:: Problem requirements ::
For this exercise, reproduce the entries below exactly, but only from the line containing "This screenshot has width=1024, height=451." through the line containing "Image resolution: width=980", both included.

:: Pixel coordinate grounding data ::
──────────────────────────────

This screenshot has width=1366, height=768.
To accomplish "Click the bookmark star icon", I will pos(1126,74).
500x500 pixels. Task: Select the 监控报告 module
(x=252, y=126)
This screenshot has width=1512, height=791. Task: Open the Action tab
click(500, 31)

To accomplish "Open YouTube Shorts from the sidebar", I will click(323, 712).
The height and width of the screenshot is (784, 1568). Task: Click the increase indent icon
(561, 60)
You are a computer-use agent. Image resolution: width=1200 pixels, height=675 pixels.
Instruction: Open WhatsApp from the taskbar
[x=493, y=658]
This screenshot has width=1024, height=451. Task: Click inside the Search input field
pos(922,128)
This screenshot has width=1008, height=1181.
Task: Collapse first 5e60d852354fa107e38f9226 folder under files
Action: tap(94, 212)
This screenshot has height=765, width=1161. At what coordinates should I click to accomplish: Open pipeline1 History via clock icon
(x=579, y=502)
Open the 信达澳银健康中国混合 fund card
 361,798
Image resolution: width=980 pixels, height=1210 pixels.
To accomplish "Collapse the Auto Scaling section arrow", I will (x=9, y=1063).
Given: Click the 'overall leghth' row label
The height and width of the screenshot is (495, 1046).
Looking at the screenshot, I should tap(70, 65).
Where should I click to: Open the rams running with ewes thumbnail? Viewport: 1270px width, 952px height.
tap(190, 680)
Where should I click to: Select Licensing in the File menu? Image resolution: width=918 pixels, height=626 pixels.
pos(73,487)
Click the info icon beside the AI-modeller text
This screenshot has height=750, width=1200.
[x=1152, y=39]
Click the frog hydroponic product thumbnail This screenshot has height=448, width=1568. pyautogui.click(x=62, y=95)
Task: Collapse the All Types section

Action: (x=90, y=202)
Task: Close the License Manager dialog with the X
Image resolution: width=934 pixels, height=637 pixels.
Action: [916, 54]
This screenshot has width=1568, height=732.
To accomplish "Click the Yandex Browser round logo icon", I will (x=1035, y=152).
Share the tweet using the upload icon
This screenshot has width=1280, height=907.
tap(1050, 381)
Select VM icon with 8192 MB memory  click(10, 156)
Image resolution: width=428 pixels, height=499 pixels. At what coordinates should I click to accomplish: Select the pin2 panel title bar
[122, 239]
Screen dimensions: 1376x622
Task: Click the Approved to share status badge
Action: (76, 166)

──────────────────────────────

:: Written solution ::
This screenshot has width=1024, height=451. Task: Click inside the Search input field
pos(922,128)
This screenshot has width=1008, height=1181.
Task: Collapse first 5e60d852354fa107e38f9226 folder under files
Action: tap(94, 212)
This screenshot has height=765, width=1161. At what coordinates should I click to accomplish: Open pipeline1 History via clock icon
(x=579, y=502)
Open the 信达澳银健康中国混合 fund card
 361,798
Image resolution: width=980 pixels, height=1210 pixels.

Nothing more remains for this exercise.